Data items:
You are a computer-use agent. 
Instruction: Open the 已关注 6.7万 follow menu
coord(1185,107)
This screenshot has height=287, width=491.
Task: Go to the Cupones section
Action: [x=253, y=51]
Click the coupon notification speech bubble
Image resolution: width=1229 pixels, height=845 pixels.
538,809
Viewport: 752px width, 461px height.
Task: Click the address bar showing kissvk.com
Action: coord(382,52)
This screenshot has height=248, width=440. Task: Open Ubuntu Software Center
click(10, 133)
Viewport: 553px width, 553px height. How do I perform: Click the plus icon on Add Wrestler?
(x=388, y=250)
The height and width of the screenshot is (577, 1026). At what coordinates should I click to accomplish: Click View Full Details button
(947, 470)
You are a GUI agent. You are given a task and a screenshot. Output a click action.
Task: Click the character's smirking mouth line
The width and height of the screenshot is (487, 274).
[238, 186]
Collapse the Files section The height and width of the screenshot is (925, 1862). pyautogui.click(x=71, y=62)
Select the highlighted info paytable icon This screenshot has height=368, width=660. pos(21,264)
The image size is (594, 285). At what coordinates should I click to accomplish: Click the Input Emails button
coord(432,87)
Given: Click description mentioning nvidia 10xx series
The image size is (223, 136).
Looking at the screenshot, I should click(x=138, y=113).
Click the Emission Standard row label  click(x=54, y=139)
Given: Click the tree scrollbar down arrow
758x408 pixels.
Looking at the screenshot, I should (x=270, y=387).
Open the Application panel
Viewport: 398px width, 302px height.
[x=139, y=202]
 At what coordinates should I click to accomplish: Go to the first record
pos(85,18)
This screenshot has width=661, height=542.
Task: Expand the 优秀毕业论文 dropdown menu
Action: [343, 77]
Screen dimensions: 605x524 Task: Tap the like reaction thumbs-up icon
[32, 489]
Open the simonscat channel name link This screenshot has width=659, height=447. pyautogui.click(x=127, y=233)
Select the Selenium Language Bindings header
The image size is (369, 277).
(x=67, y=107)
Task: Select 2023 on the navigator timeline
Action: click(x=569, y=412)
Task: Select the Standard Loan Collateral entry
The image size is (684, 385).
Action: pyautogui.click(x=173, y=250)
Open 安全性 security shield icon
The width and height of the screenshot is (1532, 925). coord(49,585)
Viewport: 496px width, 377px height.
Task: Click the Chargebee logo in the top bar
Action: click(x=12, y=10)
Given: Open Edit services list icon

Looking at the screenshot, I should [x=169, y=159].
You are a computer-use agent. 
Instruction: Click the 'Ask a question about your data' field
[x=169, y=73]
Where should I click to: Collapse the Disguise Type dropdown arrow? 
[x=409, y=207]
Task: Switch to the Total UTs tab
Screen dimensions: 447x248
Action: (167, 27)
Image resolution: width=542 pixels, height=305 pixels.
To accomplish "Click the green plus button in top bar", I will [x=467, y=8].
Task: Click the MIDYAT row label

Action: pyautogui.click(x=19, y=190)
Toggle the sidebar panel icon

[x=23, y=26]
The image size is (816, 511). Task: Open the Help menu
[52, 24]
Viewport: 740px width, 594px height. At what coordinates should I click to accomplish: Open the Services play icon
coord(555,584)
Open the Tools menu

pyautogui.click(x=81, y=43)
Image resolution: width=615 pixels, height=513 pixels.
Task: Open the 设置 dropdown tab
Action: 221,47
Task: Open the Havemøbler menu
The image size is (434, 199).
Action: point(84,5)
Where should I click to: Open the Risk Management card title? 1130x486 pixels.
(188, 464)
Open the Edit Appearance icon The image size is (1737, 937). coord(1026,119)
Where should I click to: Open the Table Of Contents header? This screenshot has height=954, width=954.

● YOUR GOAL:
Please swap "Input Emails" for "Send Emails" and give the lines again, from the line with "Select the highlighted" up to and including the line with "Action: [343, 77]", leaving everything else unchanged.

● FULL SOLUTION:
Select the highlighted info paytable icon This screenshot has height=368, width=660. pos(21,264)
The image size is (594, 285). At what coordinates should I click to accomplish: Click the Send Emails button
coord(432,87)
Given: Click description mentioning nvidia 10xx series
The image size is (223, 136).
Looking at the screenshot, I should click(x=138, y=113).
Click the Emission Standard row label  click(x=54, y=139)
Given: Click the tree scrollbar down arrow
758x408 pixels.
Looking at the screenshot, I should (x=270, y=387).
Open the Application panel
Viewport: 398px width, 302px height.
[x=139, y=202]
 At what coordinates should I click to accomplish: Go to the first record
pos(85,18)
This screenshot has width=661, height=542.
Task: Expand the 优秀毕业论文 dropdown menu
Action: [343, 77]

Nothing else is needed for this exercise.